Wednesday, November 30, 2016

This November has five Wednesdays.



Right.... I forgot...  This November has five Wednesdays..






Wednesday, September 9, 2015

SmartPhone Video Producer [Complete Training]

 I'd been looking for a series or a course for teaching smartphone videography for about a year now.  There is a course over at Udemy that looks promising, and a short article at good old Videography that but for a series of videos that could be remixed and reordered for one of my classes, this looks really good.  The only problem is that the hardware and software keeps changing so quickly, some of the videos will be outdated the moment they're posted.  Well, that's life in digital media.



And I'd like to know if there are any 'course designers' in Higher Ed, or do they all work in K-12?  Because there are some very clever modules, that could work just as well for undergrad courses.

Wednesday, July 8, 2015

Formalism, Realism & Museums

For the last few times I've facilitated and taught an online class in Art History, I've been thinking a lot about how the display of art in Museums works on us as audiences -- particularly Egyptian art.  I'd spent some time in Cairo about 15 years ago, and noticed that while the museum there is very impressive, so much of the best known works aren't there, but instead have been scattered across museums in Europe.  And they have been for several centuries.  The Egyptian collections in Rome go back way before 19th century colonisation.
Not to say that many of the collections of Mesopotamian and Egyptian art held in Europe weren't straight up demonstrations of imperial power.  (the Egyptians and Persians did the same thing at their heights)
During weeks 3 and 4 of the most recent course I was teaching, I was visiting Berlin with my family and we'd taken an afternoon to visit the "Museum Island" and a very similar collection of Egyptian art to that in Rome.  Once again, that interplay of realism and formalism became very apparent.  I was gobsmacked by this depiction of a man's head:


Which contrasted so much with the more formal elements common to Egyptian Art:


I was struck by how even at it's more formalised, the Neues Museum in Berlin had chosen to show off the more realism-driven side of Egyptian art -- probably because it lined up with something they culturally valued when the museum was originally built in about 1850, and is still a deep part of thier culture as a modern, multi-cultural city.  Without a doubt, the most famous example, that's almost become a icon for Berlin is the bust of Nefertiti.  (photographs weren't allowed, so here's a link)

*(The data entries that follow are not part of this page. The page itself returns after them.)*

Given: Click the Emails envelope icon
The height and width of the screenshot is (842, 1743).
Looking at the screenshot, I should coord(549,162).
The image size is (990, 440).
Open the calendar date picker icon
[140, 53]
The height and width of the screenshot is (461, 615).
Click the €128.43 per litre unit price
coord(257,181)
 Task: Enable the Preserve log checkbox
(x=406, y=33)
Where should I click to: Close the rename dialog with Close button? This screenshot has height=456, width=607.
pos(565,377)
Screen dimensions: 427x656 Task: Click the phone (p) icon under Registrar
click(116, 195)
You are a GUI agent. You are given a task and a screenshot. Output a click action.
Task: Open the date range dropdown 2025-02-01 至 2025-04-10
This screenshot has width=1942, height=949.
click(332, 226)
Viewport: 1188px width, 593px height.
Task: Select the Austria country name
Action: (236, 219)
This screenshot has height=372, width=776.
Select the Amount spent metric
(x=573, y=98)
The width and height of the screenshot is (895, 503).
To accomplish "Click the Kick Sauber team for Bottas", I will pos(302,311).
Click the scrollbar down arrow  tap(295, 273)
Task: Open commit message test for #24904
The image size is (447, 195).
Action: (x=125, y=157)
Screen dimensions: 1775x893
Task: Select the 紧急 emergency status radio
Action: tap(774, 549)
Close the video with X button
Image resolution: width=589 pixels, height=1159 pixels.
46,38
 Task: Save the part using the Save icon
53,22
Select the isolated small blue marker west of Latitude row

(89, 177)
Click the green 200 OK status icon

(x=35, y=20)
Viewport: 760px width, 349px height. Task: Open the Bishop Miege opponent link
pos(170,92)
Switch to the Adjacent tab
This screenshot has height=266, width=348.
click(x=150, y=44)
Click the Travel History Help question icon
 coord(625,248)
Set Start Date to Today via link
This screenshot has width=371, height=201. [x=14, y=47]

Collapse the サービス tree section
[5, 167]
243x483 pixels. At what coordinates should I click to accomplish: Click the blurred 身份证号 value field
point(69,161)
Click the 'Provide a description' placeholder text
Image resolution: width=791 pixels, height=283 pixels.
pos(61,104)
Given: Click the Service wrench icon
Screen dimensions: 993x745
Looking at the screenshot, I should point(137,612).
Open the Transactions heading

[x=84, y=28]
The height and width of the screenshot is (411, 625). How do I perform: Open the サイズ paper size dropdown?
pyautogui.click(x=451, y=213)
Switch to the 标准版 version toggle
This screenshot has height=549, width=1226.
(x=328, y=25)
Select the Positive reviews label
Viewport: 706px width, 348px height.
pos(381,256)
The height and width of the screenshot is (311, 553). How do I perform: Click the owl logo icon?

The artwork resonates so well with the city, that they created a 'Vegas-style' laser-show with 
acrobatic dancers based on it.  (really, not kidding)

Wyld Show Poster

And as silly and cliche as it is, it shows how museums (and art history) can have a profound effect on the broader culture.  This is where we go to learn about form, theme and content, but it's also where we go to learn about our connections to earlier cultures -- and that we take these artworks and continue to make new artforms based on the forms, themes and content that resonate with us.  The museum in Rome is focused on the abstract formalism of beauty (early dynasty art), the museum in London on the writing (Rosetta stone), in Berlin on realism of Beauty (Nefertiti bust), in New York on the architecture (Temple of Dendur).  While each of these museums has a representative collection of artifacts, their place in time and culture highlighted something that resonated with the people there.  That's why travel is such a great way to educate yourself.
A city of architecture and a city of words:
Temple of Dendur           Rosetta Stone

Aside from out global multi-media Internet, we still see the vast majority of the art we experience in galleries, salons and art museums.  This is an incredibly important part of the context of each of the artworks we view.  Museums have been with us for at least 2,500 years, but their position in society has changed; it continues to change in our fast-evolving and hybridising media-driven world.  I believe that they will become increasingly important as we become more of a virtual society.  The ability to visit a place in real-time, and real-space will become more and more important.  In many ways, museums help us return to the real.

Thursday, March 13, 2014

Catchin' the Sun

There was a vinyl LP that my father would play on the weekends, it was called Catchin' the Sun – an instrumental jazz-funk-pop-fusion album that seemed to have whole worlds in its catchy sax refrains and synth solos.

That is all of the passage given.